Residents in a small village in Central Europe are so fed up with tourists that they want to revoke its UNESCO World Heritage status. Vlkolínec is an isolated Slovakian village in the Carpathian mountains, known for its remarkably intact settlement of 45 traditional buildings.
The village, listed since 1993, attracts up to 100,000 visitors annually, and local residents are now calling for its removal from the UNESCO World Heritage List. Once seen as a prestigious status, they say it has turned their home into a “dead open-air museum”, according to the Slovakian daily Denník N.
Thirty years ago, seven families with 27 residents lived in Vlkolínec. Today, only 14 people remain. Many houses have been turned into weekend and holiday homes, standing empty for most of the year while busloads of tourists roam the streets. The four remaining families complain about tourists turning their lives into a “tourist zoo”, often walking through their private gardens and taking photographs through the windows of their homes. Think Cotswolds, but Central Europe.

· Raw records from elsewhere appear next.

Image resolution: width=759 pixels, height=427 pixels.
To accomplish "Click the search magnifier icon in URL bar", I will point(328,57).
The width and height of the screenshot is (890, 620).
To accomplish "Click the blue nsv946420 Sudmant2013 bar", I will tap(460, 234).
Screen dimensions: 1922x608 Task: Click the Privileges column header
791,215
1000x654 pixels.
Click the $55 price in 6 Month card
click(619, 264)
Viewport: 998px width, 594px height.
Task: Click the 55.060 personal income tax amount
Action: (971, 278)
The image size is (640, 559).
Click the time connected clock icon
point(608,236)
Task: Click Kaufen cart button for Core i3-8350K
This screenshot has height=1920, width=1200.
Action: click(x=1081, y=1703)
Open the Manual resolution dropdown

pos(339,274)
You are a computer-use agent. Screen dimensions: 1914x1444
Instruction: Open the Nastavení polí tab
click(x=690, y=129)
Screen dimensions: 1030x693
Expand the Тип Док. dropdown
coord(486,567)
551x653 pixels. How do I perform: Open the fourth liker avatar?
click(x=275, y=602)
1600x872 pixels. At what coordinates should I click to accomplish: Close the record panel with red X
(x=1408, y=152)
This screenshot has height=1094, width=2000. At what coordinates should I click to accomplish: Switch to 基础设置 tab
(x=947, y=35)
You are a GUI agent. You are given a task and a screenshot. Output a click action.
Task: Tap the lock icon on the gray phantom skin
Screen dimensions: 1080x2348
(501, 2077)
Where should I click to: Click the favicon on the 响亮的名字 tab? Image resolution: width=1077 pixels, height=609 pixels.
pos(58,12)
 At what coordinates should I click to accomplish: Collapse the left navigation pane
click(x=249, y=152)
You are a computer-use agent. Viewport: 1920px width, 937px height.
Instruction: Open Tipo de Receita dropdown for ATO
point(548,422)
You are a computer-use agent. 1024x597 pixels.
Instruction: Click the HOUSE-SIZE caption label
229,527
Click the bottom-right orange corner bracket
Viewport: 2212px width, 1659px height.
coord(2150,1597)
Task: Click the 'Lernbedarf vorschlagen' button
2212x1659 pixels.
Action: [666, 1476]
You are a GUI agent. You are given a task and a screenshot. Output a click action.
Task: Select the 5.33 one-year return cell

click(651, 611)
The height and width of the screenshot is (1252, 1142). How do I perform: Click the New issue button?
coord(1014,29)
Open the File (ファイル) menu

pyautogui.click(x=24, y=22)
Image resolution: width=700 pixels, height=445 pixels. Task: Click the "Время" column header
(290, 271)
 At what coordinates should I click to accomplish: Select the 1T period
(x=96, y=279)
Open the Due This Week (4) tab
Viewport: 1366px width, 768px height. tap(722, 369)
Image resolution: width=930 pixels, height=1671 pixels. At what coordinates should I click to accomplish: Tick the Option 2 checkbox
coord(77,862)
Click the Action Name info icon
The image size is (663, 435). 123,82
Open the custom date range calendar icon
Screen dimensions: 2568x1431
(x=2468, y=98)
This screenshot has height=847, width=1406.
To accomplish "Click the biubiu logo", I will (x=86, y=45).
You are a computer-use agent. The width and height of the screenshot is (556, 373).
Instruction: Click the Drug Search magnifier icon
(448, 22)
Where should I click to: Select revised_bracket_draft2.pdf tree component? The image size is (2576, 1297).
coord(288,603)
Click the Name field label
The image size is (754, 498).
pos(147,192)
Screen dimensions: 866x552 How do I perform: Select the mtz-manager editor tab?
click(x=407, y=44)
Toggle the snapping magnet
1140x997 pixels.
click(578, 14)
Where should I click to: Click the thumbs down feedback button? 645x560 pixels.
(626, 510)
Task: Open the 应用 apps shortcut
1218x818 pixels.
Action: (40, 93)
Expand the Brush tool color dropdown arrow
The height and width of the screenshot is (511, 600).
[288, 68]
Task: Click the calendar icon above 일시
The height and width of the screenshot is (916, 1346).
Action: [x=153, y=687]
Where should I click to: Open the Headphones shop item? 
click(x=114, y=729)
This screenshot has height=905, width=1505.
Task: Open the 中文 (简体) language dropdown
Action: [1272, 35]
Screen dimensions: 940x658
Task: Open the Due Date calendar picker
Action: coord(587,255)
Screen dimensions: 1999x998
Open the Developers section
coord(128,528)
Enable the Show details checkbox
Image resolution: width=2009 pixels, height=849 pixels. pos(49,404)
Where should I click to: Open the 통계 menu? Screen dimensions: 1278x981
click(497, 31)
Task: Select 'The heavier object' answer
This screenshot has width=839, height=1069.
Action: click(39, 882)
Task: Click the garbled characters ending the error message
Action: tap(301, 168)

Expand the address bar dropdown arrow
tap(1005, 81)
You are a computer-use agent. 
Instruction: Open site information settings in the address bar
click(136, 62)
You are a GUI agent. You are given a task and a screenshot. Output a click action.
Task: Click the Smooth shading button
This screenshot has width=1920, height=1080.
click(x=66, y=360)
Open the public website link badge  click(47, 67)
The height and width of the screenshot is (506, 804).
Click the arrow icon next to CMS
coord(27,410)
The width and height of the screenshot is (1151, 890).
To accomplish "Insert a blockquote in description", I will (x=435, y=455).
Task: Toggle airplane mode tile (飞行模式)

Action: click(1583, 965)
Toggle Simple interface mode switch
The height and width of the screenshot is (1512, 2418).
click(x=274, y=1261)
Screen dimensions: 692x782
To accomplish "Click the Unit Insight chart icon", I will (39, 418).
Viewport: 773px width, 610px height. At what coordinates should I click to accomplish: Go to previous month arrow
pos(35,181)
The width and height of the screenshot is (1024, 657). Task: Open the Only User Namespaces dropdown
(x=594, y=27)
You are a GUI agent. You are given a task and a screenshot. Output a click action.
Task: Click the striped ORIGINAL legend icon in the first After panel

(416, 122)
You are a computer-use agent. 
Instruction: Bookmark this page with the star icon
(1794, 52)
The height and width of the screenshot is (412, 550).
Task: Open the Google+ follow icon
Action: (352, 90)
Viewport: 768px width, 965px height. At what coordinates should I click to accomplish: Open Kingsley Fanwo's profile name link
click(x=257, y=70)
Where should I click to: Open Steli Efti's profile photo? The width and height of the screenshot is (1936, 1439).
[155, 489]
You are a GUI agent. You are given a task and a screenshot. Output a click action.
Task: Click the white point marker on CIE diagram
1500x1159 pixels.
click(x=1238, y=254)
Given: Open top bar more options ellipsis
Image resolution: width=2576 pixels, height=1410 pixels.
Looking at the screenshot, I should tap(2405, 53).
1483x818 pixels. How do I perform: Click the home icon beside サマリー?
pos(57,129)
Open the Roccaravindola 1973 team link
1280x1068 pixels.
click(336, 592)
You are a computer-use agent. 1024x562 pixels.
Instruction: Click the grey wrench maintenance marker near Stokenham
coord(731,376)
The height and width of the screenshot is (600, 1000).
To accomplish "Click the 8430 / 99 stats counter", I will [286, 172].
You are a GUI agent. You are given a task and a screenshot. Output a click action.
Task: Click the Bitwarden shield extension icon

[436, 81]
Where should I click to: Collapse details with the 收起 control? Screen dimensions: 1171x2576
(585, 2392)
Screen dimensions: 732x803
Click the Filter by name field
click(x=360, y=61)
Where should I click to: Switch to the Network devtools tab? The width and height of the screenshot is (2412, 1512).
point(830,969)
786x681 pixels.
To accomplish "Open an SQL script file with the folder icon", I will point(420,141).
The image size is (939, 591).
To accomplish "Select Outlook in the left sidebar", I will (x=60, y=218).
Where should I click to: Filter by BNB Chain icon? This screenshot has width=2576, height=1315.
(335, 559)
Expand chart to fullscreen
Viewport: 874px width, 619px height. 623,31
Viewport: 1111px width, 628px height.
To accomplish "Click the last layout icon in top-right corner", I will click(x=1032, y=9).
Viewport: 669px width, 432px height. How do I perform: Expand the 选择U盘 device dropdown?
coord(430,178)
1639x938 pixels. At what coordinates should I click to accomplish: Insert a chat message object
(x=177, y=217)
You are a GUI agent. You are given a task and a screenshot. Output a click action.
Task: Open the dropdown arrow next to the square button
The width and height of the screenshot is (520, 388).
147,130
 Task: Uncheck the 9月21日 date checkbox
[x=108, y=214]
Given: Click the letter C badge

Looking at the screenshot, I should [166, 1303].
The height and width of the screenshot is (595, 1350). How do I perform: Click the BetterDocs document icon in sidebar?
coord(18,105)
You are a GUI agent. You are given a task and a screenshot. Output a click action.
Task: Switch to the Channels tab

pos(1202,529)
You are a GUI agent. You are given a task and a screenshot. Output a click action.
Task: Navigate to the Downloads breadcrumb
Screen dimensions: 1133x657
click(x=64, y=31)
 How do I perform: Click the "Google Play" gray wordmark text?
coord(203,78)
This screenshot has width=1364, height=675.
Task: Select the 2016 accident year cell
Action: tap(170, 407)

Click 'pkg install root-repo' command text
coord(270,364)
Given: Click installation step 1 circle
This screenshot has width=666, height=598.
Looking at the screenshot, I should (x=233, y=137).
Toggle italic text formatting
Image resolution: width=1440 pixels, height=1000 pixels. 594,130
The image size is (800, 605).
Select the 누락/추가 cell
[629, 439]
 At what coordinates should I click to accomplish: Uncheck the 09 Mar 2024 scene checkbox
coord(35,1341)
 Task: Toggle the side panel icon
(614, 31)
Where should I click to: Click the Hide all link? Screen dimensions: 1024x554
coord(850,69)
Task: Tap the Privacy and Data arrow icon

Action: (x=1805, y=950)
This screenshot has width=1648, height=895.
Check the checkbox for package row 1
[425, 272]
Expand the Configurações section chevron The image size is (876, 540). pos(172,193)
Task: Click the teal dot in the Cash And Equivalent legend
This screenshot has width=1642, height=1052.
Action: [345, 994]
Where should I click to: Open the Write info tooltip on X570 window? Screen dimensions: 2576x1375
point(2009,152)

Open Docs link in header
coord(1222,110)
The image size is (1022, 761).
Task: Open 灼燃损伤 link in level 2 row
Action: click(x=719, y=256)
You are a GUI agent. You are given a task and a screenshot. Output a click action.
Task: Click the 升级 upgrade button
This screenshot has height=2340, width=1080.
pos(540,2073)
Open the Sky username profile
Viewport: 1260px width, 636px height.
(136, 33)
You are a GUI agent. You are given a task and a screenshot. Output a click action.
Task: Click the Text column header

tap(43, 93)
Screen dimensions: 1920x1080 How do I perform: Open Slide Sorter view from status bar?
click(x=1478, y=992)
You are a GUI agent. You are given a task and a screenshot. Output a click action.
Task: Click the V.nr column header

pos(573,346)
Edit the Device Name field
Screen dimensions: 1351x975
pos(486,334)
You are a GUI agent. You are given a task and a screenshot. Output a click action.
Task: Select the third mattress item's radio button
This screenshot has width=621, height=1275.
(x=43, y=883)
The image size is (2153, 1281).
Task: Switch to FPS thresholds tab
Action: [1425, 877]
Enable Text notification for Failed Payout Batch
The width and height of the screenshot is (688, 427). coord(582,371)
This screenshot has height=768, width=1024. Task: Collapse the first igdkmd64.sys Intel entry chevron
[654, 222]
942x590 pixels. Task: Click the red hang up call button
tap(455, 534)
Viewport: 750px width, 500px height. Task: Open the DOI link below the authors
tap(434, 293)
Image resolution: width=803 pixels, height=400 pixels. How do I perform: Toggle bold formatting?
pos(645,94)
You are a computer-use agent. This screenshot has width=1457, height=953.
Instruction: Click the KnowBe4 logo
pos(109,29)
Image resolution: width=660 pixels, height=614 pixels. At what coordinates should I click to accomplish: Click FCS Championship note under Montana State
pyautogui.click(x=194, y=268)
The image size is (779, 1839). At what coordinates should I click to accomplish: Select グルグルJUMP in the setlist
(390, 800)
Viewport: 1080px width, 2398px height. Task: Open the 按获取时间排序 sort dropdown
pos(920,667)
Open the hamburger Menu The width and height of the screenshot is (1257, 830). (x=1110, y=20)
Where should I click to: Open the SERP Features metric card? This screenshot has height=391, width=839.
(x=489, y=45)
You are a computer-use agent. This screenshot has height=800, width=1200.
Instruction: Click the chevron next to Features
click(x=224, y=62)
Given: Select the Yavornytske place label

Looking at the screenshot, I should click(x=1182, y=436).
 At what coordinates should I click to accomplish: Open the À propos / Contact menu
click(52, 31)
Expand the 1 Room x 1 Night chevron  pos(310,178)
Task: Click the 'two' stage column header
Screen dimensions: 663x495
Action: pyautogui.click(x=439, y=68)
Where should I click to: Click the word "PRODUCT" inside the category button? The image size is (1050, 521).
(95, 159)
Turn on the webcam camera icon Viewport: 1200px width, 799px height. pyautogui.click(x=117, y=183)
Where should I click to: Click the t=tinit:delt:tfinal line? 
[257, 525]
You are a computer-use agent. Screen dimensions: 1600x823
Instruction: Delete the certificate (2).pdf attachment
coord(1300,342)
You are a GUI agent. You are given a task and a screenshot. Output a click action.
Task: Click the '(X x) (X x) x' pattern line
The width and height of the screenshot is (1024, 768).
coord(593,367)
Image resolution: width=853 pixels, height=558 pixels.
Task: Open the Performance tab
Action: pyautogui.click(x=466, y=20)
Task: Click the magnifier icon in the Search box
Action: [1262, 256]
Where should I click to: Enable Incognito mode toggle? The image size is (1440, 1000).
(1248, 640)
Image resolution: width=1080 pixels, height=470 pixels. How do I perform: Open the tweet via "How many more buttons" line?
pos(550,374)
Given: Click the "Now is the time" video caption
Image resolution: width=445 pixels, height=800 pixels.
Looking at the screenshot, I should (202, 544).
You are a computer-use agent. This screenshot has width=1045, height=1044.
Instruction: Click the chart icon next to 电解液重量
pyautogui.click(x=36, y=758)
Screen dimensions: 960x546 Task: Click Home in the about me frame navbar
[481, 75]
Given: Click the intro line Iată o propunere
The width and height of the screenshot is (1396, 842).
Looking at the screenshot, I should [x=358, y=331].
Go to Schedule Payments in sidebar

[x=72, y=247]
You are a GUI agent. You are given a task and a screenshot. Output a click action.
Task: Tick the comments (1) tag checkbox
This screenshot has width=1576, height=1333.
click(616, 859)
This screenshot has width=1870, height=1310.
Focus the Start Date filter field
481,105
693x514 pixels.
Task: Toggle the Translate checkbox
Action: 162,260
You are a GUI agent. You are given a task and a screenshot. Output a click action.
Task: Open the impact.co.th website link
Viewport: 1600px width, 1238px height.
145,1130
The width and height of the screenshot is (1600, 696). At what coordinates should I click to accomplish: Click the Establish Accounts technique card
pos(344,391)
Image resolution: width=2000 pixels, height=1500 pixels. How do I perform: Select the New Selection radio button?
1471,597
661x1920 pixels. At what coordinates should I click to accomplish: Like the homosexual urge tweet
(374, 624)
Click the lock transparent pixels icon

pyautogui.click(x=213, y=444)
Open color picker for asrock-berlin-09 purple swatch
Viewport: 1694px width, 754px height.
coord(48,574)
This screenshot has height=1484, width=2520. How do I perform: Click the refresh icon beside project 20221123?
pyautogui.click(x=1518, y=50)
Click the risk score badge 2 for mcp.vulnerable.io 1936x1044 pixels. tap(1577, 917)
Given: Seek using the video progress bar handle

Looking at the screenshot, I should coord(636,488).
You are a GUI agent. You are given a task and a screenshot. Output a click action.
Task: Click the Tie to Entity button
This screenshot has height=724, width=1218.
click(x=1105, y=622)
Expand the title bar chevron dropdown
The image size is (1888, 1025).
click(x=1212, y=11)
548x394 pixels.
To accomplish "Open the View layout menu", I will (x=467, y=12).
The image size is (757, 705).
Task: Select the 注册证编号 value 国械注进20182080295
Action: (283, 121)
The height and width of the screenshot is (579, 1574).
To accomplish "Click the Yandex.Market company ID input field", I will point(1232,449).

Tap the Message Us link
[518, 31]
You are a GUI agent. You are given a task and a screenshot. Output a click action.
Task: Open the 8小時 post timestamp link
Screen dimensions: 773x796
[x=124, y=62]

One villager told the Mirror: “UNESCO has turned us into a tourist ‘zoo’. This supposed honour has become not just a burden – but a living nightmare.”
The site operates under the “highest form of monument protection”, with new construction forbidden and most buildings in the village protected as “national cultural monuments”, said UNESCO.
The strict preservation rules are also cited as an issue. They compromise the villagers’ traditional lifestyle, preventing them from raising pets or cultivating crops. When they want to repair their houses, they say “every nail, plank and roof tile must be approved”.
Anton Sabucha, the oldest resident of Vlkolínec, told Denník N: “Make sure they remove us from UNESCO, we would live better. Due to strict regulations, we cannot raise pets and cultivate crops as we used to.”
Sabucha even put up a barrier in front of his house and signs reading “Private property, no entry!” and “Photography prohibited”. It didn’t help.
According to UNESCO: “Vlkolínec represents the region’s best preserved and most complex urban unit of original folk architecture consisting of wooden houses and outbuildings, the wooden bell tower and mural buildings of the church and school.”
In 1997, the UN agency approved 10,000 USD in international assistance for the rehabilitation of Vlkolínec. Nowadays, the village is mostly funded via tourism itself.
It acknowledges the village’s vulnerability to tourism impacts, noting interference with inhabitants’ daily lives and the increase of temporary residents.